DEAR MISS LONELYHEARTS: My wife is talking way too much about this guy we both know who just went to jail. I can tell she has a crush on him. I've been to jail a few times, but it was nothing really serious. (Who hasn't, that I would know?) The thing is, I've been working and I've been clean and sober for several years now, and she wants to go and visit this jerk. At first I was half-OK with it because the guy is locked up, so what can he do? But then I thought, "No way!" He can play on her sympathy and get some feelings going with her, so I told her, "No! You can't go see this guy."
She's been sulking for a week. Today she said, "If you were locked up again, I'd go out to see you all the time. This poor man has no family and we are his friends." I said, "OK, but we go together and stay 15 minutes." She refused my offer. What's up? -- His Rival? Winnipeg
Dear Rival: She wants to go see him alone, not with you -- a definite red flag. It's important for you not to participate in any way. Driving your wife out to see a guy she's got a crush on would be a dumb move. So let her sulk and get bored of the whole game, or make a decision to move out and start visiting him. Did she visit you in jail? Some women prefer the freedom of that situation than actually living with a man. In a strange way they find it romantic, and if he's capable of dishonesty, at least they always know where he is.
Dear Miss Lonelyhearts: I have a young son who is autistic and an elderly grandmother in a wheelchair who has Alzheimer's. I also have as a toddler and baby. I would love to spend more time with my grandmother and give my children a chance to know her, and her them. The problem is my older son is non-verbal and he can be quite a handful at times and it upsets my grandmother, who complains about him to other family members.
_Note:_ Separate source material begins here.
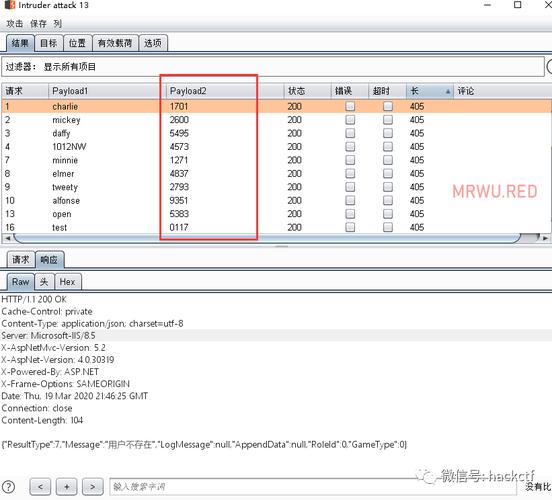The image size is (552, 500).
Task: Click left arrow of horizontal scrollbar
Action: 7,238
I don't want to just leave him at home all the time and only bring the other two because it's not fair and upsets him. He sees us getting ready to leave and wants to come, too. Even if I were willing to leave him home, I can't, because my boyfriend also works a lot on the weekends and there aren't many people that can handle babysitting him. I don't know what to do. -- Seeking Advice, Winnipeg
Dear Seeking: You may need to take a helper with you on visits to Granny's to help with the three kids, or look into special respite care for your autistic son while you're away. Since Grandma is scared of him, it doesn't make sense to take him there with the other two kids unless someone else can be there to help distract him and keep him busy. An aunt or cousin, perhaps?